Distributed antipole clustering for efficient data search and management in Euclidean and metric spaces

  • Authors:
  • Alfredo Ferro;Rosalba Giugno;Misael Mongioví;Giuseppe Pigola;Alfredo Pulvirenti

  • Affiliations:
  • University of Catania, Dept. of Mathematics and Computer Science, Catania, Italy;University of Catania, Dept. of Mathematics and Computer Science, Catania, Italy;University of Catania, Dept. of Mathematics and Computer Science, Catania, Italy and Proteo S.p.A., Research and Development Department, Catania, Italy;University of Catania, Dept. of Mathematics and Computer Science, Catania, Italy;University of Catania, Dept. of Mathematics and Computer Science, Catania, Italy

  • Venue:
  • IPDPS'06 Proceedings of the 20th international conference on Parallel and distributed processing
  • Year:
  • 2006

Quantified Score

Hi-index 0.00

Visualization

Abstract

In this paper a simple and efficient distributed version of the recently introduced Antipole Clustering algorithm for general metric spaces is proposed.
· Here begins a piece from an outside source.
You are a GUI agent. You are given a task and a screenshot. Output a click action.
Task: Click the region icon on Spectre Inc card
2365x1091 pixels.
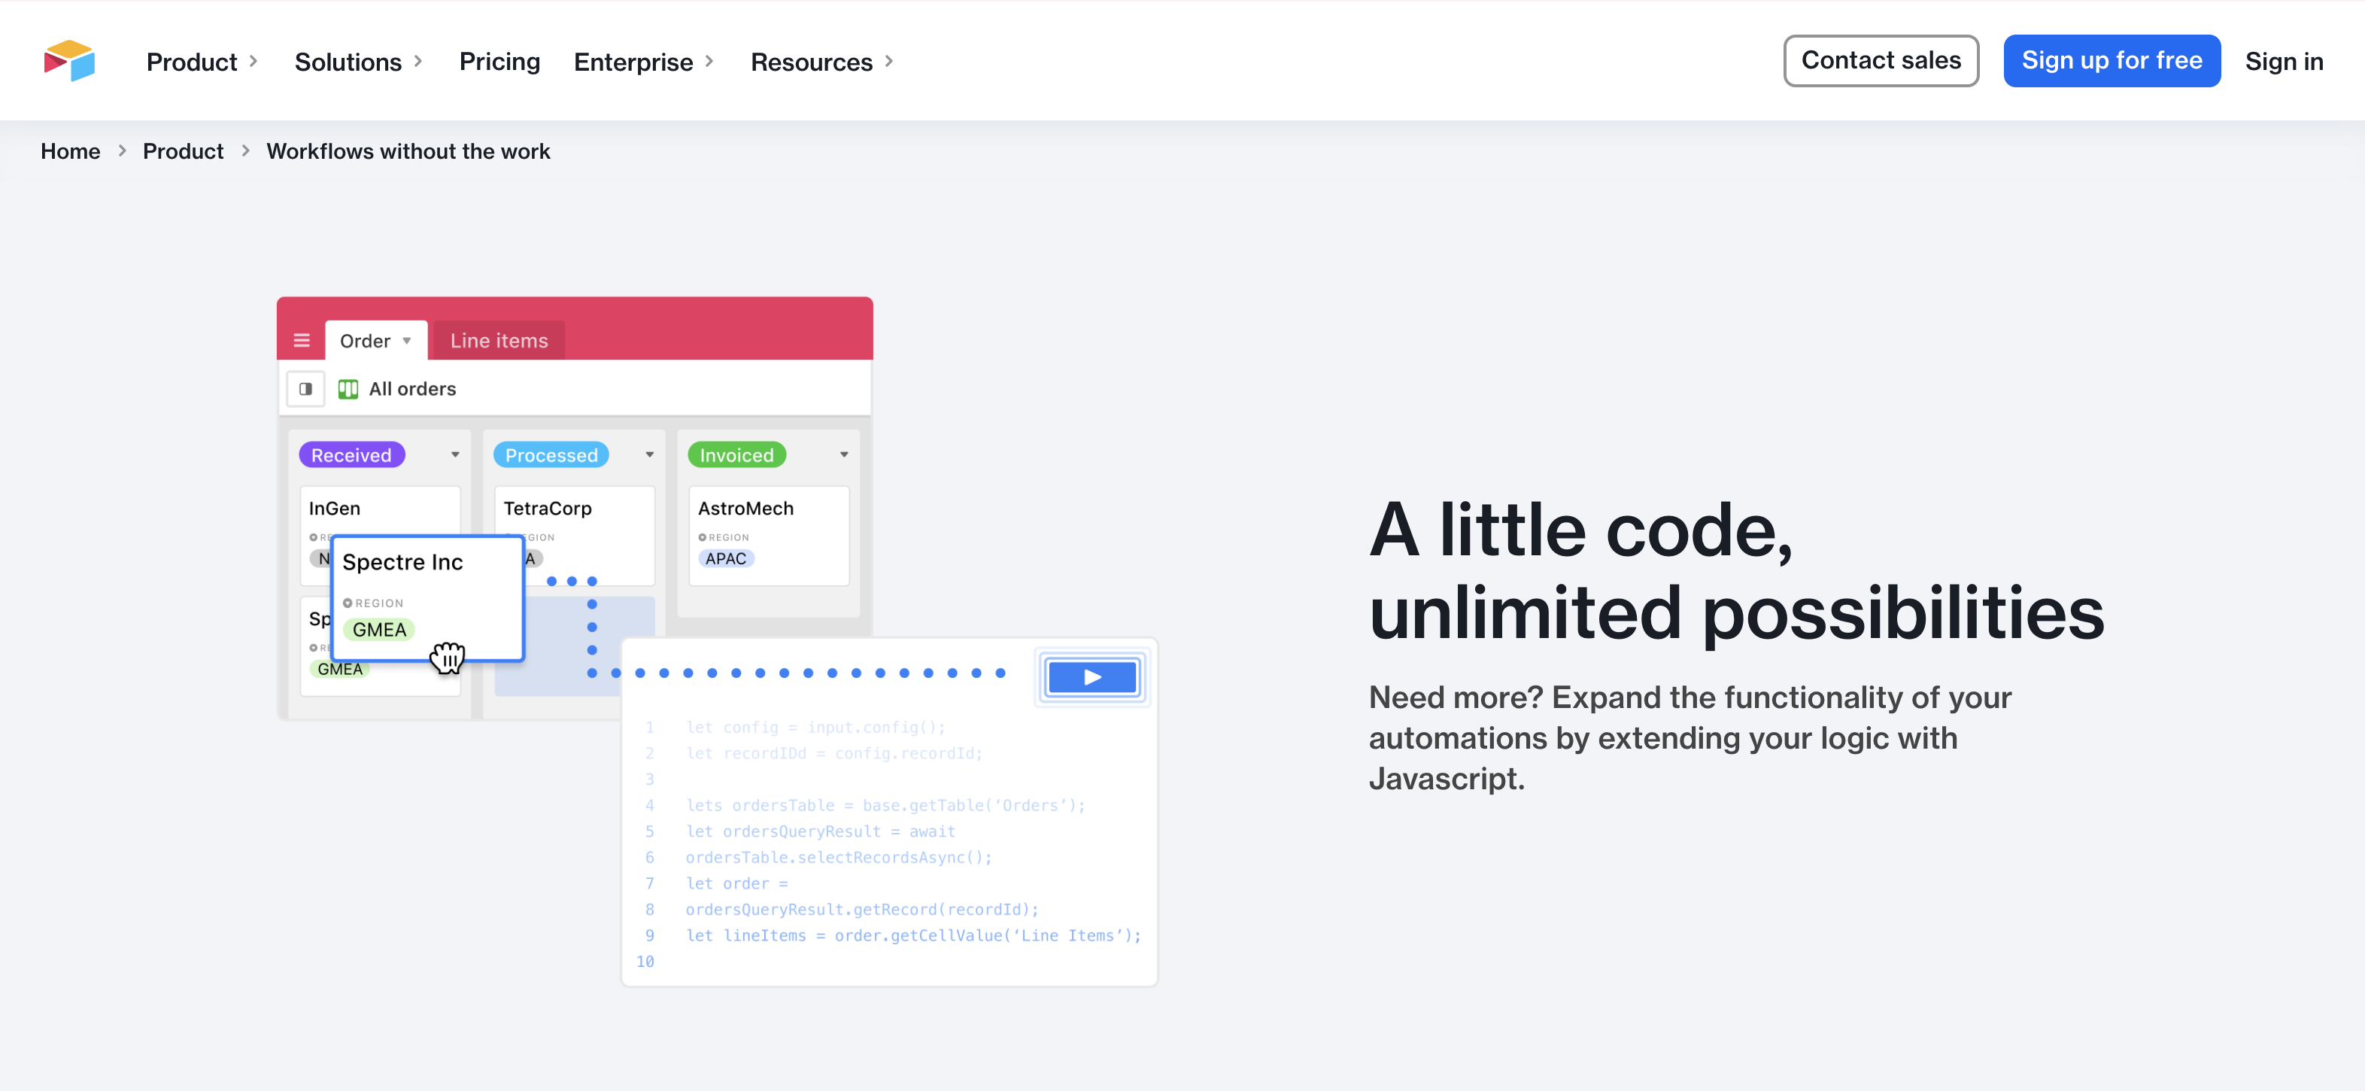click(x=348, y=603)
This combines ideas from the M-Tree, the Multi-Vantage Point structure and the FQ-Tree to create a new structure in the "bisector tree" class, called the Antipole Tree. Bisection is based on the proximity to an "Antipole" pair of elements generated by a suitable linear randomized tournament. The final winners (A;B) of such a tournament are far enough apart to approximate the diameter of the splitting set. A simple linear algorithm computing Antipoles in Euclidean spaces with exponentially small approximation ratio is proposed. The Antipole Tree Clustering has been shown to be very effective in important applications such as range and k-nearest neighbor searching, mobile objects clustering in centralized wireless networks with movable base stations and multiple alignment of biological sequences. In many of such applications an efficient distributed clustering algorithm is needed. In the proposed distributed versions of Antipole Clustering the amount of data passed from one node to another is either constant or proportional to the number of nodes in the network. The Distributed Antipole Tree is equipped with additional information in order to perform efficient range search and dynamic clusters management. This is achieved by adding to the randomized tournaments technique, methodologies taken from established systems such as BFR and BIRCH*. Experiments show the good performance of the proposed algorithms on both real and synthetic data.